C'è un nuovo enzima mutante che promette di mangiare la plastica

Grazie all'intelligenza artificiale è stata creata una versione ottimizzata di un enzima mangia-plastica, capace di lavorare anche a basse temperature

Rifiuti di plastica sulla spiaggia
Rifiuti di plastica sulla spiaggia

In uno studio pubblicato di recente sulla rivista Nature è stata descritta una versione potenziata di un enzima mangia-plastica naturale chiamato PETase, che potrebbe aiutarci a smaltire l'enorme quantità di rifiuti riversata ogni anno nell'ambiente. Gli scienziati della University of Texas, Austin si sono serviti di un'intelligenza artificiale per identificare un modello biologico che potesse funzionare a basse temperature, una condizione fondamentale affinché la soluzione abbia un futuro su scala industriale.

Che cos'è la PETase

Come detto, si tratta di un enzima, ossia una proteina che ha lo scopo di mediare una determinata reazione biochimica. Scoperto nel 2016, permette ai batteri Ideonella sakaiensis di decomporre e digerire il polietilentereftalato (PET), il materiale termoplastico comunemente usato per produrre bottiglie e contenitori alimentari. Di norma il PET impiega centinaia di anni per degradarsi, ma la PETase è in grado di abbreviare notevolmente i tempi dell'operazione, "smontando" il polimero nel giro pochi giorni.

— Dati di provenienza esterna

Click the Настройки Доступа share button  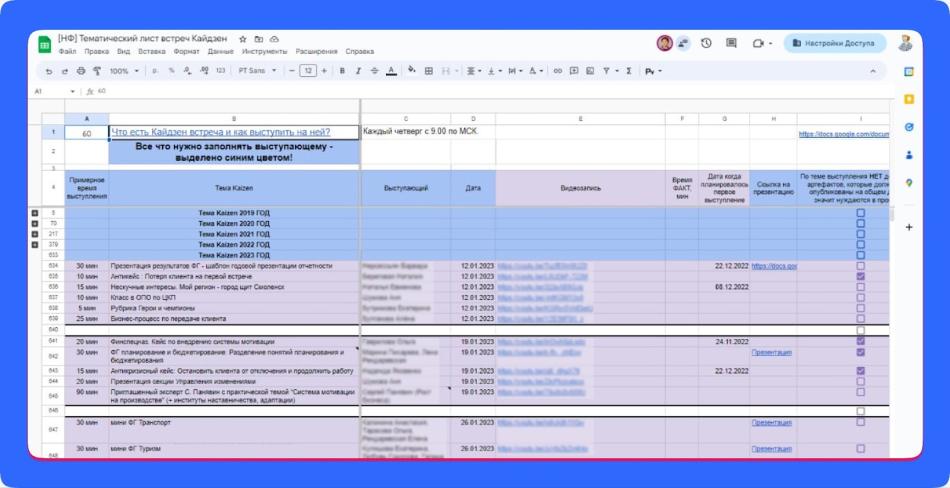click(x=836, y=43)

Proteina mutante grazie all'IA

Da quando è stata isolata, la PETase è stata al centro di numerosi esperimenti, funzionali al miglioramento delle sue prestazioni. "Le possibilità che offre questo processo di riciclaggio all'avanguardia sono infinite", ha spiegato Hal Alper, professore di ingegneria chimica presso la UT Austin; "attraverso un approccio enzimatico sostenibile, possiamo iniziare a immaginare una vera economia circolare della plastica". Per ottimizzare l'enzima, Alper e colleghi hanno utilizzato un sistema di apprendimento automatico, che ha messo a confronto una serie di forme mutate della proteina originali. Il software ha messo alla prova le varianti in un ambiente virtuale, in modo da prevedere quale fosse la migliore per abbattere i rifiuti a basse temperature, cioè con il minimo costo energetico.

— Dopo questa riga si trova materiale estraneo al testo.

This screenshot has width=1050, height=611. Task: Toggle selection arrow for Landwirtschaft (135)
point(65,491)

Enzimi mangia-plastica per il riciclo

L'enzima più efficace è stato battezzato FAST-PETase (acronimo di functional, active, stable, and tolerant PETase). L'equipe lo ha testato in laboratorio su oltre 50 diversi tipi di plastica, scoprendo che può funzionare con una temperatura inferiore ai 50 gradi, dando risultati soddisfacenti anche su materiali non trattati. Alcuni rifiuti sono stati demoliti in appena 24 ore. Una delle applicazioni industriali, prevede di sfruttare la sostanza biologica per riciclare il PET, che potrebbe essere scomposto nei suoi "mattoncini base" e poi riassemblato per ottenere plastiche di alta qualità.